The Treasury is considering means-testing incapacity benefit — given to those considered too sick to work — a change under which 800,000 people on modest to high incomes would lose it altogether. The entitlement, which is available to those who have paid national insurance contributions, costs the taxpayer more than £6.5 billion a year and goes to more than 2.5 million people.
Millions of disabled and sick people have been on the benefit — which is between £68 and £96 a week — for years and are able to stay on it until they retire, irrespective of their income or that of their partner.
Disability and poverty groups warned yesterday that means-testing would fly in the face of the principle of paying national insurance to fund benefits. They argued that the disabled and mentally ill were becoming the main victims of the Treasury’s spending cuts.
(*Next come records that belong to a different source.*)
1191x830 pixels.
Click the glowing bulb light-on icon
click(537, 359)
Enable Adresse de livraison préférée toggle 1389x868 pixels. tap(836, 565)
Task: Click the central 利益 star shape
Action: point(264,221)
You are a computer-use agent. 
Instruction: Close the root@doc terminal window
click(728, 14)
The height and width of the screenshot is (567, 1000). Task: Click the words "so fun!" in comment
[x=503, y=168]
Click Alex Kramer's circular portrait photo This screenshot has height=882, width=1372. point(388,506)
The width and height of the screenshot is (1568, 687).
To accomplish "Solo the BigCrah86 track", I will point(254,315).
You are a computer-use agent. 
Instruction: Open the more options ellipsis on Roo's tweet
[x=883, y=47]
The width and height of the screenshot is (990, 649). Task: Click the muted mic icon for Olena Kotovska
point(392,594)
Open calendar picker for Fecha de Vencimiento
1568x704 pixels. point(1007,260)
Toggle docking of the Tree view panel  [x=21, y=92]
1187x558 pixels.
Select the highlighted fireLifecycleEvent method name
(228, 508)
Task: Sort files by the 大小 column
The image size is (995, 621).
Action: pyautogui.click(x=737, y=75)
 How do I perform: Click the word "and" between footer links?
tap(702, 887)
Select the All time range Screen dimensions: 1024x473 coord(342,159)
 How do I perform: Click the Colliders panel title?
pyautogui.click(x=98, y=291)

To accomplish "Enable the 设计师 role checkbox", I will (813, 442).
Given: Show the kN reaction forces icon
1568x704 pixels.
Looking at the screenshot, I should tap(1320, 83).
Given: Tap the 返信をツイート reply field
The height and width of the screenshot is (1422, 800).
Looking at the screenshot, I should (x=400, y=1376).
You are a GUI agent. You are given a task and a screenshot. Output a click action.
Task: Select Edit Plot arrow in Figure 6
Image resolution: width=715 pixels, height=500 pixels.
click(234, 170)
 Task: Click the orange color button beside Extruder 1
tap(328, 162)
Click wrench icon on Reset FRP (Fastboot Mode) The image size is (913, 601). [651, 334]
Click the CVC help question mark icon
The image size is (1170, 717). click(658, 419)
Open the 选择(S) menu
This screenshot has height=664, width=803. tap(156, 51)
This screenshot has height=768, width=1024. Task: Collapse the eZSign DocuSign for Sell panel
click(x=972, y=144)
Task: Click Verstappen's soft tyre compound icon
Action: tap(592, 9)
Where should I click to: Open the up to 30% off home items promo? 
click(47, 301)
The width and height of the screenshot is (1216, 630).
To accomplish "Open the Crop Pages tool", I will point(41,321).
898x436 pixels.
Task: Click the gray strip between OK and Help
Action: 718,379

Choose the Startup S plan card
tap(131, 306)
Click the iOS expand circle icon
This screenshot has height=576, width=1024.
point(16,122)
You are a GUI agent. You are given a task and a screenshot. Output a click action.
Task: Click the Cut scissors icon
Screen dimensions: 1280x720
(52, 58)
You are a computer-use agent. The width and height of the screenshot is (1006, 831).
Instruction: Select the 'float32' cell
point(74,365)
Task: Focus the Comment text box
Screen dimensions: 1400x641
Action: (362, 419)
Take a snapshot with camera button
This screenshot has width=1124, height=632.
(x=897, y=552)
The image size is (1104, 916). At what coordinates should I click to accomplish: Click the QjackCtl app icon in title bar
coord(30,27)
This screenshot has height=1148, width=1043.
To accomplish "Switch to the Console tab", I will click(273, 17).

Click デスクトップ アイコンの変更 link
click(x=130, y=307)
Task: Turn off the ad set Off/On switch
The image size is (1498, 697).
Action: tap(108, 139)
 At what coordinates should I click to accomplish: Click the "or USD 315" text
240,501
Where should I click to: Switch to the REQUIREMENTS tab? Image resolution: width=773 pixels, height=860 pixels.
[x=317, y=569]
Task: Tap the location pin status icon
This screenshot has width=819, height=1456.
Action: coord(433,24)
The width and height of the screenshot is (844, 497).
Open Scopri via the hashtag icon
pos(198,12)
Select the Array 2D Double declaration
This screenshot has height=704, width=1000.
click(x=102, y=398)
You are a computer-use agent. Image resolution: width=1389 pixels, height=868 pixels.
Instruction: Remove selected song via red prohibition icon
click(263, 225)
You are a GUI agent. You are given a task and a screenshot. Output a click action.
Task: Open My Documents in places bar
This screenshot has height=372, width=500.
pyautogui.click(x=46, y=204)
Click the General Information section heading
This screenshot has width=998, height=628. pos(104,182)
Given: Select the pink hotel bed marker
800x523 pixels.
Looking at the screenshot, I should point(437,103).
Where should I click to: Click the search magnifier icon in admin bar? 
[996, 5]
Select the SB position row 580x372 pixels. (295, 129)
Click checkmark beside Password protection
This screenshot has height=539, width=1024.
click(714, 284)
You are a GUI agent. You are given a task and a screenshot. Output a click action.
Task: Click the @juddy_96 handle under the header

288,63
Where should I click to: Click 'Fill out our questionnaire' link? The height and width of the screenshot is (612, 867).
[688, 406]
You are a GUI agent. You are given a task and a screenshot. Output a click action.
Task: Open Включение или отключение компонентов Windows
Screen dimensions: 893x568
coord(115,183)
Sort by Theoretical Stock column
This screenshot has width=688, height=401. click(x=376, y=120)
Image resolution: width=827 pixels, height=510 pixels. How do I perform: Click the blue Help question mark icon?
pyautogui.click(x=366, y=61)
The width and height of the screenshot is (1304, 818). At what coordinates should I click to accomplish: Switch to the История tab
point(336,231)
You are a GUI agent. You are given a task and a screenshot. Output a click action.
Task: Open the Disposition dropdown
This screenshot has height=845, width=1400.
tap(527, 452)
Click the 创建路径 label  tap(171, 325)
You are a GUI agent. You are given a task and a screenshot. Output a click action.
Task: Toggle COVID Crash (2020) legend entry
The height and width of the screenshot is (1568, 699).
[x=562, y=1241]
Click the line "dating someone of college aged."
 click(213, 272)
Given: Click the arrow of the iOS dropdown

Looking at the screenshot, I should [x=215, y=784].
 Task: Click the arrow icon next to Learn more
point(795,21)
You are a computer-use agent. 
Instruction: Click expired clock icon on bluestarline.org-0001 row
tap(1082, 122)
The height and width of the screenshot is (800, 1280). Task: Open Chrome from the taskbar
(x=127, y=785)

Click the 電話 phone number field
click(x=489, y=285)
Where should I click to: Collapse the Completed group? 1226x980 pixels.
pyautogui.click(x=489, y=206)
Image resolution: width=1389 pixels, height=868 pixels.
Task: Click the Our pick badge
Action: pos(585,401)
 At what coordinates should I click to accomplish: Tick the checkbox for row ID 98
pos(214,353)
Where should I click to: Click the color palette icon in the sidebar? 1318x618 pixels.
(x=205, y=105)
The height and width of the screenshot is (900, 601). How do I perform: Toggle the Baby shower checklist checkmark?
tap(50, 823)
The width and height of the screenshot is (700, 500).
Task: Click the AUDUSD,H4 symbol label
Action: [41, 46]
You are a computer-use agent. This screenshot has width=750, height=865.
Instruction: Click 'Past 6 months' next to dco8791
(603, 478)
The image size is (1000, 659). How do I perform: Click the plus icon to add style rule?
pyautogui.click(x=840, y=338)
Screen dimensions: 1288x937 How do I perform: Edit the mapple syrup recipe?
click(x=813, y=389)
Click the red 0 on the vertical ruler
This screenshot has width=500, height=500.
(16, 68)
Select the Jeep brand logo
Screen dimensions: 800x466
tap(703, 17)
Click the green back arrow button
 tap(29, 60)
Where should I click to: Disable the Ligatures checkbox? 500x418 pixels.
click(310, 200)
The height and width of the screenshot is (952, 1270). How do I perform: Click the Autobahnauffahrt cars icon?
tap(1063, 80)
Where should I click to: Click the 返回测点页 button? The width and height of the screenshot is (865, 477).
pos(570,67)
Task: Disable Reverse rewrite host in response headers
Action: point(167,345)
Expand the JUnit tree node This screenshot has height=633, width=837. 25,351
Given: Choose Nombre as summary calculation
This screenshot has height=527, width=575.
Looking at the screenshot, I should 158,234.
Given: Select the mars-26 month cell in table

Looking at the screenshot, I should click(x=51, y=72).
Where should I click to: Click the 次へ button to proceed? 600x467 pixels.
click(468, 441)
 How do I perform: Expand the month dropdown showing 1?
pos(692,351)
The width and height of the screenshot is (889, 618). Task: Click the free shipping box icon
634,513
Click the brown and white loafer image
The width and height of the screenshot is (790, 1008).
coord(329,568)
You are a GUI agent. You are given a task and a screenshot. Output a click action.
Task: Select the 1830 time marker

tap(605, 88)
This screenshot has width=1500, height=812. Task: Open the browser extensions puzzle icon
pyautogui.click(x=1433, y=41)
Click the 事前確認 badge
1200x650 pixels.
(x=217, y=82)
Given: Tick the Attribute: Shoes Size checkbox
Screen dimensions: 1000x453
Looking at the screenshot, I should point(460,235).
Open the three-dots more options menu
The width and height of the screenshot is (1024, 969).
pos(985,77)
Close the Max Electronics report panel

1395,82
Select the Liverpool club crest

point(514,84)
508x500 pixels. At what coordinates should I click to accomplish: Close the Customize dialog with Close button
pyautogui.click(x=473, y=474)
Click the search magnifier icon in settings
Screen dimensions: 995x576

“It would be grossly unfair if someone who had worked for over 30 years and had paid [national insurance] throughout suddenly found the benefit taken away at the moment they needed it,” said Sue Royston, social policy officer for Citizens Advice.
Iain Duncan Smith, the Work and Pensions Secretary, has agreed to £11 billion savings a year. But George Osborne, the Chancellor, is said to be demanding up to £10 billion more from the £170 billion social security budget. Mr Osborne indicated yesterday that he had already identified £4 billion affecting those on “out-of-work benefits”.
“People who think it’s a lifestyle choice to just sit on out-of-work benefits — that lifestyle choice is going to come to an end. The money won’t be there,” he said.
One Whitehall official told The Times that means-testing incapacity benefit, which could save up to £2 billion a year, was being considered. “We are seeking more on incapacity benefit,” he conceded. “If more cuts are made to the welfare budget we should be able to reduce the bigger cutbacks to other Whitehall departments.”
Other benefits under threat include those going to pensioners, such as winter fuel payments and TV allowances, which could save £2.7 billion if scrapped.
Under the latest plans being considered, those on incapacity benefit — or employment and support allowance, which is replacing it — would receive it for a time-limited period of six months to a year. After this, those on higher incomes — generally those with working partners — would lose the benefit, and those on lower incomes would lose part of it. Those on the lowest incomes would still receive income support.
Mrs Royston argued that people would lose all entitlement to incapacity benefit if their partner had an income of about £8,000 a year or had savings of more than £16,000, if the present rules for other means-tested benefits were applied.
“This is causing enormous concern,” she said. “If someone who has worked for years became seriously ill and his partner earned over £150 a week, he would get nothing, despite his contributions.”
Treasury officials believe that many people remain on sickness benefits until they retire even if they could do some type of work.
Figures from the Office for National Statistics, published this week, show that in more than 840,000 households all members of the household over 16 are too sick to work. In a further 612,000 households, at least one member is too sick to work.
The Government is already clamping down on payments to the disabled and has pledged to introduce more rigorous medical tests for all incapacity benefit claimants by next March, but the Department for Work and Pensions (DWP) is already having trouble finding enough doctors to carry out the checks.
The severely disabled, who receive disability living allowance to help to pay for carers, are also facing medical tests for the first time.
Sources at the DWP yesterday made it clear that negotiations were still going on but did not rule out reducing or scrapping benefits for those on higher incomes. “We are presently looking at a range of options for welfare reform and any decisions will be made in the context of the spending review,” a spokesman said. “Our reforms will ensure that the most vulnerable in our society are protected.”
Richard Hawkes, the chief executive of Scope, the disability charity, condemned the plans to means-test incapacity benefit, claiming that people would be denied the support they had paid for.
“People will effectively be penalised for working hard, saving and contributing to society,” Mr Hawkes said. “The Government has made much of its commitment to ensuring that the impact of cost savings is spread fairly, but this feels like another example of disabled people bearing the brunt of cuts.”